Activity:
With pictures left out, set down exactly the lines from the line containing "You are a computer-use" through the last line of the data.

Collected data

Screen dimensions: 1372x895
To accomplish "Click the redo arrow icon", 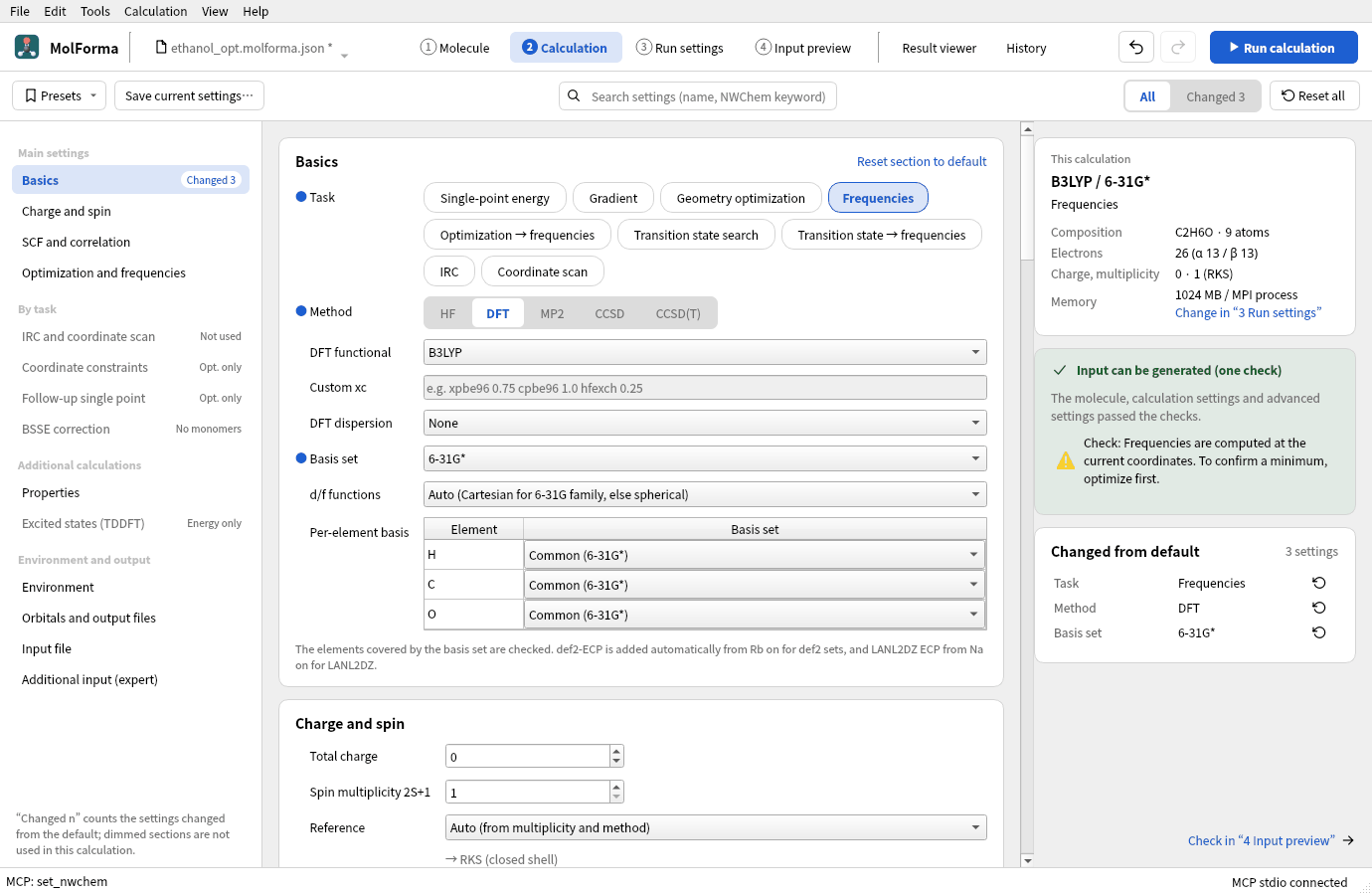I will (x=1178, y=48).
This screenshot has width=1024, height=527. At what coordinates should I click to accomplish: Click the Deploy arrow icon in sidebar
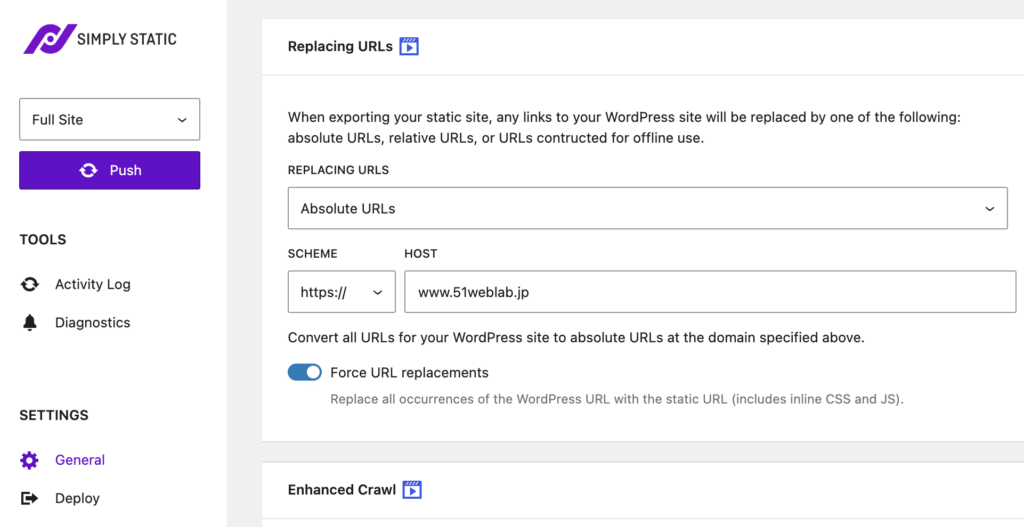[30, 498]
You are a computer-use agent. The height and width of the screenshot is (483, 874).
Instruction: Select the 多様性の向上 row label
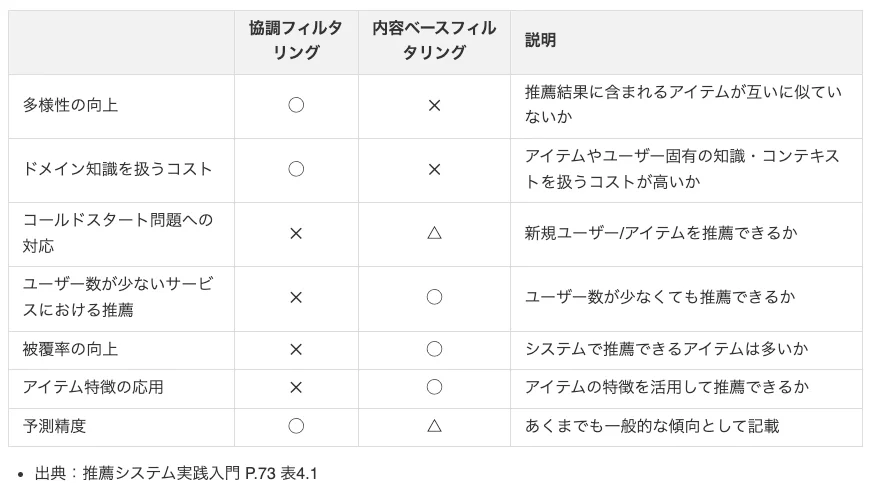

Answer box:
You are a computer-use agent. The height and width of the screenshot is (483, 874).
Instruction: Select the 多様性の向上 row label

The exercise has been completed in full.